Ukraine is facing a potential shortage of coal supplies just as it finds itself in the icy grip of winter.
With the rich coal seams of Eastern Ukraine under rebel control and Russia cutting off supplies of the heating fuel, the country may have to turn to its enemy, Mother Russia, for help, Agence France Press reported over the weekend.
According to AFP, Ukraine gets 40 percent of its power from coal-fired plants and usually has a coal surplus, with the latest figures showing production of 86 million tonnes in 2012. But Russian-backed rebels have cut the new, Petro Poroshenko-led government off from the coal-producing region of Donbass.
“I don’t know for how long Russia intends to stop coal deliveries.

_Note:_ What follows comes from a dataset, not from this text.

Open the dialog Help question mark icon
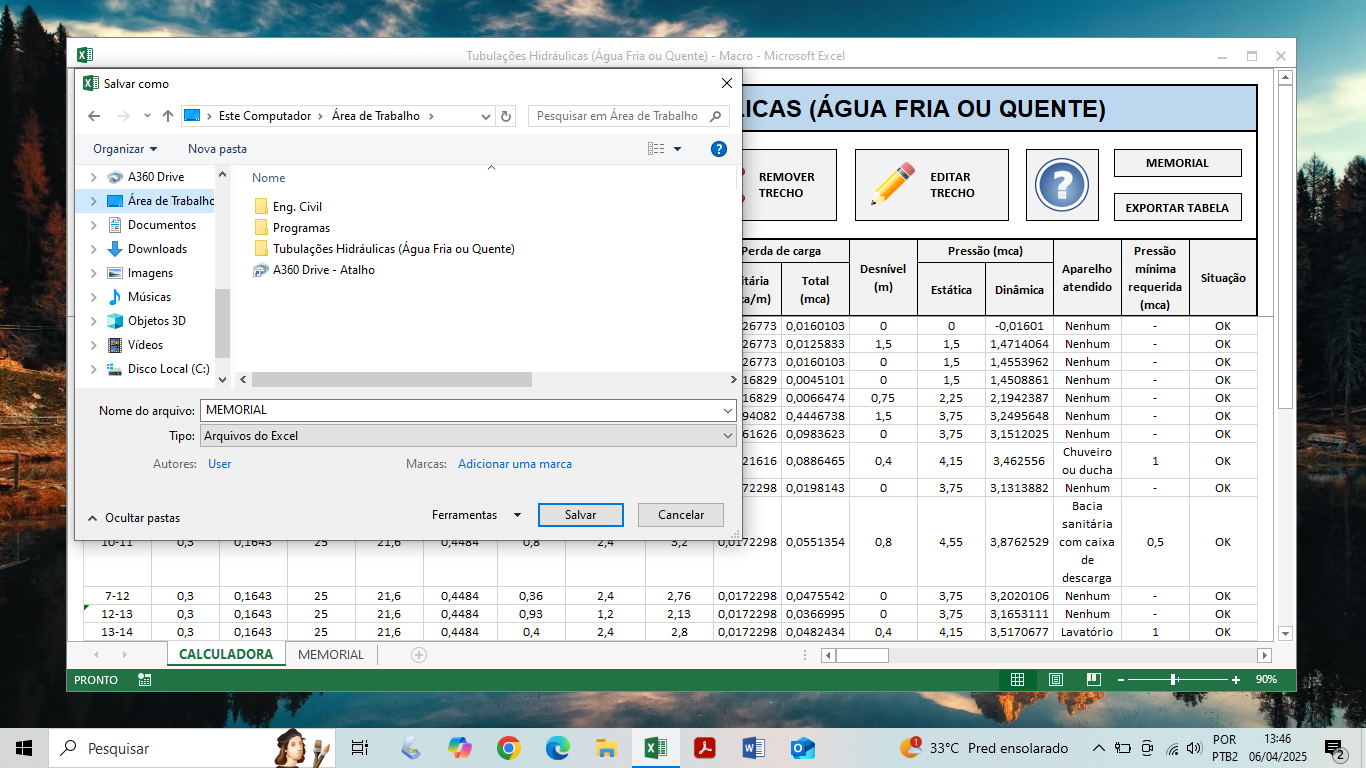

If it stops them for a long period, our thermal stations will not be able to function at full power,” Ukraine’s Energy Minister Yuriy Prodan was quoted as saying.

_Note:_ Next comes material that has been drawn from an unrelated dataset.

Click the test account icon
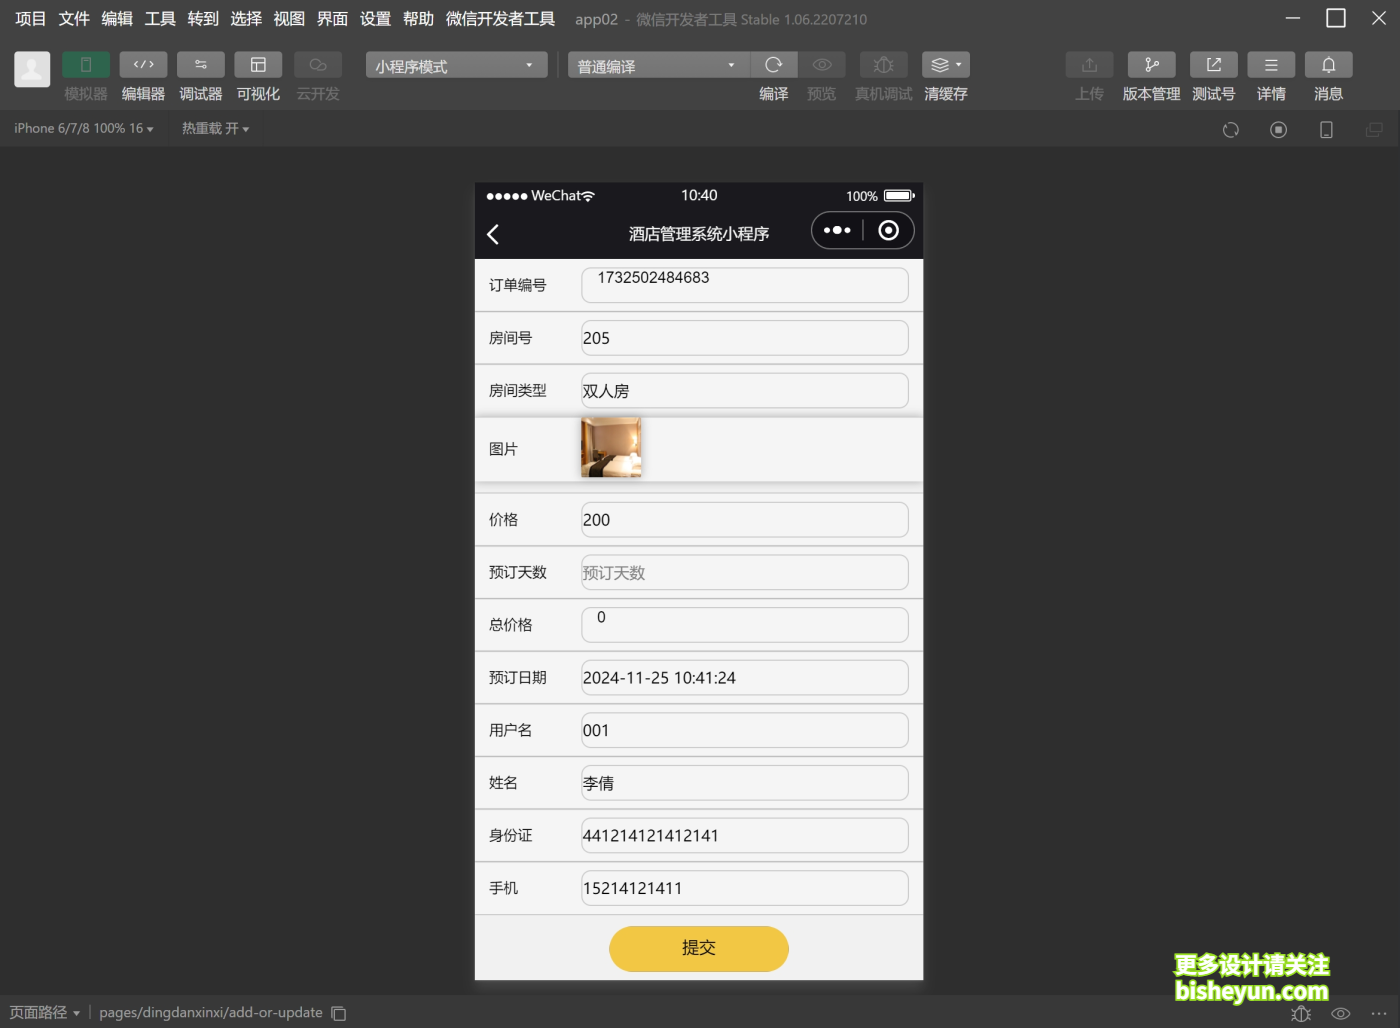[x=1213, y=65]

The country needs a million tonnes of anthracite coal per month for its power stations, but as of Nov. 24, only 1.8 million tonnes were in reserve, according to AFP.
That leaves Ukraine the option of shipping coal from abroad, buying coal from Russia, or buying it from the rebels, against whom the government’s army is fighting.

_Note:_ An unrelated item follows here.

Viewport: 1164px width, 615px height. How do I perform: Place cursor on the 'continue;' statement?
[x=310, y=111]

It’s the second time in recent months that Ukraine has faced an energy crisis over frigid relations with Russia. In June, following the election of Poroshenko to the presidency, Russia cut off natural gas supplies to Ukraine.
But on Oct. 30, Ukraine, Russia and the European Union reached a deal whereby Russia would resume supplies of natural gas to Ukraine in return for payments funded partly by Kiev’s Western creditors.